Behind Closed Doors
Why Domestic Violence Remains Hidden and What Canadian Law Is Finally Beginning to Understand
There is a version of domestic violence that appears in statistics. And there is the version that does not.
The version that appears: 128,175 police-reported victims of intimate partner violence across Canada in 2024. A rate that has climbed fourteen percent since 2018. Numbers that appear in annual reports are cited in policy papers and are discussed in committee hearings.
The version that does not appear: the night no one called. The morning that looked ordinary from the outside. The years - sometimes decades - of fear managed so carefully, so quietly, that no institution ever recorded it…
Statistics Canada’s own research found that approximately eighty percent of spousal violence goes unreported to police. That figure has not improved in twenty-five years.
That gap - between what is lived and what is recorded - is not a coincidence. It is the subject of this work.
Abuse Lives Where Evidence Cannot Follow
The abuser understands, often intuitively, what the legal system requires. A bruise fades. A threat made in private leaves no record. Financial control - draining accounts, blocking employment, creating debt in a partner’s name - does not appear on an intake form at a police station. Psychological degradation, isolation from family, surveillance of a phone or a schedule: these are not less harmful because they are harder to document. They are, in many cases, more harmful - because they bind a person to a life they cannot escape, long before any physical act occurs.
Canadian criminal law has no single offence called domestic violence. It has assault. It has criminal harassment. It has uttering threats. What it has not had - until very recently, with the introduction of Bill C-16 in 2025 - is a legal category for the pattern of coercive and controlling behaviour that makes all of those individual acts possible. The law, for most of its history, has required each act to be proven separately. The lived experience of abuse is not separate. It is continuous.
When You Report, the System Responds - But Not Always in the Way You Need
Mandatory charging policies mean that when police attend a domestic violence call, the decision to lay charges belongs to the Crown, not the victim. This was designed to protect survivors from pressure not to report. In practice, it also means that once you call, you cannot stop what follows. The fear of losing control over the process - of charges laid that escalate the danger, of testimony compelled in a courtroom, of a partner who now knows you cooperated with police - is one of the documented reasons survivors do not call. The system removed the burden from you and, in doing so, also removed your voice.
In family court - where children, housing, and financial survival are at stake - raising domestic violence invites its own risks. Allegations of family violence are frequently met with counter-allegations. A child who is reluctant to see an abusive parent may be characterized as manipulated rather than afraid. The same disclosure that the 2021 amendments to the Divorce Act now require courts to consider can become the ground on which you are re-examined, re-questioned, and re-doubted.
None of this means you should not report. It means you deserve to understand what you are entering before you do.
The Law Has Changed. The Institutions Are Catching Up.
The 2021 amendments to Canada’s Divorce Act are the most significant reform to family law in decades. Courts are now required to consider family violence - including coercive and controlling behaviour - in all parenting decisions. The old presumption that children benefit from maximum contact with both parents regardless of family violence has been removed. A survivor planning to relocate with children can, in certain circumstances, do so without the usual sixty-day notice requirement where family violence creates a risk.
——
[SHORT TASK 1] In the records, write out the lines from the one containing "Toggle the microphone" through the one containing "(x=49, y=907)", both included.
The essay on domestic violence has no connection to the records that follow it.
——
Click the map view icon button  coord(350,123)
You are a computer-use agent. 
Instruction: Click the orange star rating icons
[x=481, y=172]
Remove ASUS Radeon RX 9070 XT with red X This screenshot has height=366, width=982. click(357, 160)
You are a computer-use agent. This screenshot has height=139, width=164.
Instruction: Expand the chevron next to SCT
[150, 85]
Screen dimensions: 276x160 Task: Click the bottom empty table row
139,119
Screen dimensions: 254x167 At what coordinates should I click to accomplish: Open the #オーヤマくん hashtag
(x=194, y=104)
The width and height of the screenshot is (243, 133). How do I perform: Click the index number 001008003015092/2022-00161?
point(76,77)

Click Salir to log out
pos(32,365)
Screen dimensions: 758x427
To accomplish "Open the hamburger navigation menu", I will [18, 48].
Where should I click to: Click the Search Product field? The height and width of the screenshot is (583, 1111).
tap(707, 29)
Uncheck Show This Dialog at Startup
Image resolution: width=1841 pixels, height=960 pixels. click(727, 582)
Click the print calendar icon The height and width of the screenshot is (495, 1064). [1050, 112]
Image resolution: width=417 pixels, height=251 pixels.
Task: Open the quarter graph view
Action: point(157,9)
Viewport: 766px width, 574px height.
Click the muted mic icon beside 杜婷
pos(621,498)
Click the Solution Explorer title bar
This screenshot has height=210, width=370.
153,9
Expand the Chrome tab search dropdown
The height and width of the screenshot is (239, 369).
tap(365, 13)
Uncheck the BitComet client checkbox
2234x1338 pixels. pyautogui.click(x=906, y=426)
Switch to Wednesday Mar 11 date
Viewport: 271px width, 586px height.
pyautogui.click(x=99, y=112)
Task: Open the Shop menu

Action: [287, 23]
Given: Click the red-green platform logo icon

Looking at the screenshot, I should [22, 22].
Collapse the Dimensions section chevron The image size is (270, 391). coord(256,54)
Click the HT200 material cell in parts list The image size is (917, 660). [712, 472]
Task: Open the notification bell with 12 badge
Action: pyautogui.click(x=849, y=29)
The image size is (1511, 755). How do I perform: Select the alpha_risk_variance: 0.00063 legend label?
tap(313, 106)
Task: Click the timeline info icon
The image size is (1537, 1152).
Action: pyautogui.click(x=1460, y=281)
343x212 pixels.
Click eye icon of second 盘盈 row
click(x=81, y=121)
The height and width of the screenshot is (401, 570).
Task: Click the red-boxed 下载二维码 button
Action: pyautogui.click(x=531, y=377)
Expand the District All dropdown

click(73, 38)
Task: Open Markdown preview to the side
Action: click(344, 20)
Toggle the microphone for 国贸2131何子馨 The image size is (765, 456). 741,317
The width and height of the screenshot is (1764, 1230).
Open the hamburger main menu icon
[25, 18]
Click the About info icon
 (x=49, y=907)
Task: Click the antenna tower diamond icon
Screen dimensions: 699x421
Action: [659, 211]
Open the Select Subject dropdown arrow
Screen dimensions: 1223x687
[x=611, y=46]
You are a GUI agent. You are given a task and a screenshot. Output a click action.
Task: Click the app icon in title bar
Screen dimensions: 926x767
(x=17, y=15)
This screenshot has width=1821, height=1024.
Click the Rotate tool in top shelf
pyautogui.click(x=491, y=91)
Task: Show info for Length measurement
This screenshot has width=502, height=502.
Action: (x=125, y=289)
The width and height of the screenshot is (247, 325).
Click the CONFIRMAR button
——
[SHORT TASK 2] Write what comes next in the essay on domestic violence, picking up after its final sentence.

[TASK ANSWER 1]
Toggle the microphone for 国贸2131何子馨 The image size is (765, 456). 741,317
The width and height of the screenshot is (1764, 1230).
Open the hamburger main menu icon
[25, 18]
Click the About info icon
 (x=49, y=907)

[TASK ANSWER 2]
Keira’s Law now requires judges to receive education on intimate partner violence and coercive control - an acknowledgment that the judicial system had been making decisions without the knowledge those decisions required.
These are real changes. They are also incomplete ones. Legislation changes faster than institutions. A law that requires courts to consider coercive control does not, by itself, ensure that every police officer, every Crown attorney, every social worker, every healthcare provider understands what coercive control looks like and why it matters. That work is ongoing.
One Person at a Time
The purpose of this work is not to criticize Canadian institutions for the pleasure of criticism. It is to make visible the structural conditions that keep abuse hidden - so that survivors can navigate those conditions more knowledgeably, so that practitioners can serve their clients more effectively, and so that institutions can identify and correct the mechanisms that are working against the people they are supposed to protect.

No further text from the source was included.